When an employee comes knocking on the door with an emotional issue to discuss, many in HR are only too happy to talk through the issue. However, when the issue is too personal or the problem too complex, HR must feel confident to draw the line.
A key aspect of human resource management is managing the ‘human’ side of the employee-employer relationship. While it is common for emotional difficulties to impact an employee’s performance and therefore develop into an issue for HR, organisations must also have systems in place to ensure employee privacy is upheld.
When situations arise when an employee is emotional or upset, there is a two-pronged approach for HR to take, Rachel Clements, director at the Centre for Corporate Health said.
HR is not expected to provide counselling or specialist support. HR’s role is, first of all, to think about how to provide an initial response to situations as they arise. When faced with an emotional employee, Clements said HR should be looking at two key responses:
1. Identify the cause
It’s important to identify if the cause of the distress is work related or personal. In order to do this, HR should:
- Talk to the employee privately
- Make the employee feel comfortable, attempt to build a rapport and level of trust
- Allow the employee to talk and ask open ended questions. It’s important to move past the symptoms eg, Employee: ‘I’m struggling with work’ - to get to the actual cause of the distress, HR: “What is the reason behind that?”
- Adopt a listening perspective and gather information
- HR doesn’t need to have all the answers for this discussion; you are simply listening to seek to understand the issues
2. Develop a management plan
- Set clear boundaries. ‘It sounds like you’re going through a hard time. I may not be the most appropriate person to discuss this with. Let’s look at who may be able to support you with this’
- Have on hand the details of your Employee Assistance programme (EAP), occupational health or any other in-house support
- Suggest finding an appropriate referral: GP, psychologist or other treating practitioner. If the employee is unable to follow up the referral themselves, HR may do this (with the employee’s permission) on their behalf
- Follow up to see how the appointment went without probing the content. If the employee is not satisfied with the help they received, assist them with another referral
If Work Related:
- If required, temporary work adjustments can be made to allow time for the employee to work through the issue eg. work load, time off to see treating practitioner, adjustments to hours or duties etc
- Follow up to see how they are feeling
It can be highly damaging for employers to become too involved with employee’s personal lives, Clements also noted. A key issue is that when people are distressed, they will often disclose more information about their personal life than they normally would and subsequently may feel regretful or anxious that they shared more than they would have liked. It is for this reason that HR must be prepared to suggest an appropriate referral.

Exercise objective
Transcribe the part of the text on emotional employees that opens with the words "When an employee comes" and closes with "Corporate Health said.". None of the lines that follow are needed here.

Provided material

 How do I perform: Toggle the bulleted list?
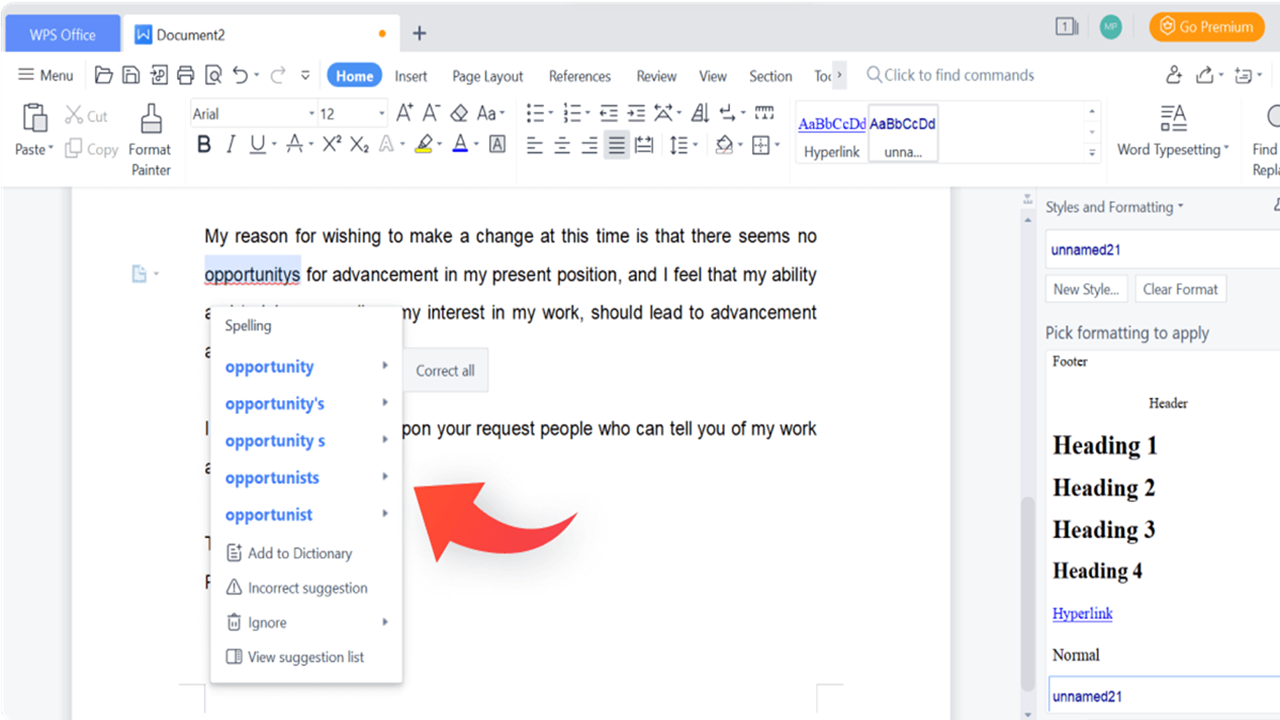536,113
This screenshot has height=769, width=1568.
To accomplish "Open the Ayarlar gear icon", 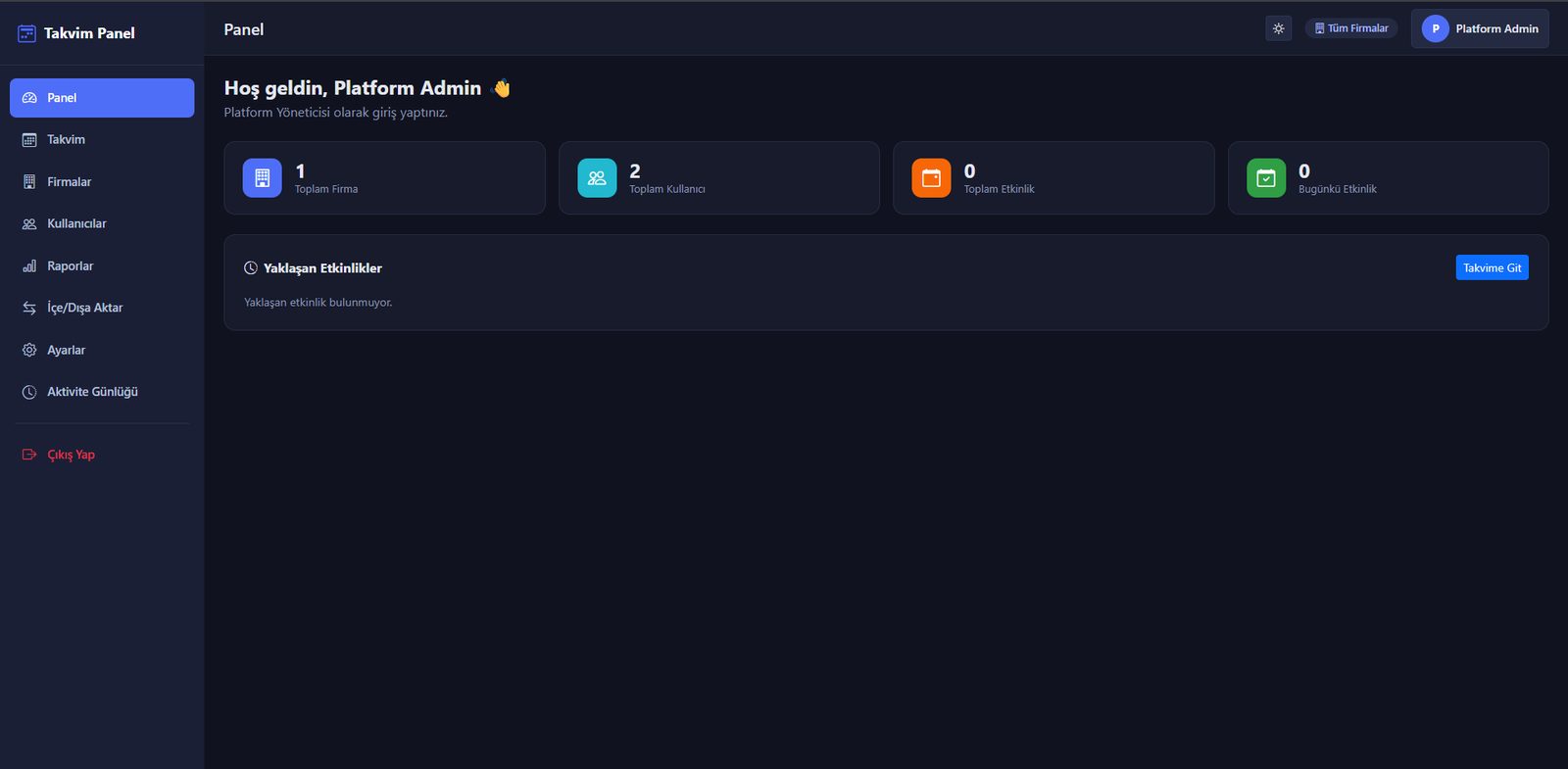I will click(x=29, y=350).
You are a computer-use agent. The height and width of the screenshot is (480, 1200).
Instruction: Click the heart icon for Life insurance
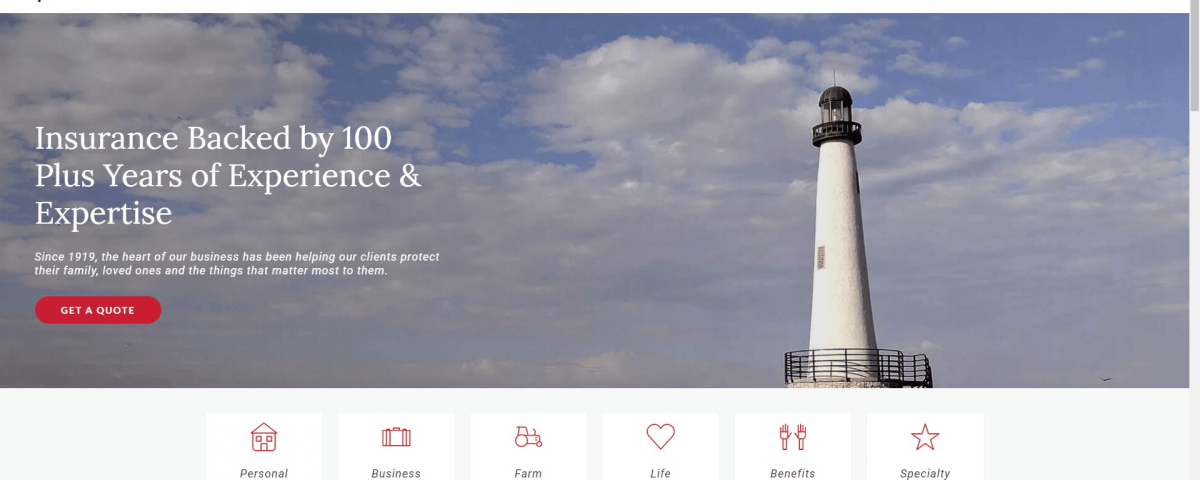pyautogui.click(x=660, y=437)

Reply to the exercise
When an employee comes knocking on the door with an emotional issue to discuss, many in HR are only too happy to talk through the issue. However, when the issue is too personal or the problem too complex, HR must feel confident to draw the line.
A key aspect of human resource management is managing the ‘human’ side of the employee-employer relationship. While it is common for emotional difficulties to impact an employee’s performance and therefore develop into an issue for HR, organisations must also have systems in place to ensure employee privacy is upheld.
When situations arise when an employee is emotional or upset, there is a two-pronged approach for HR to take, Rachel Clements, director at the Centre for Corporate Health said.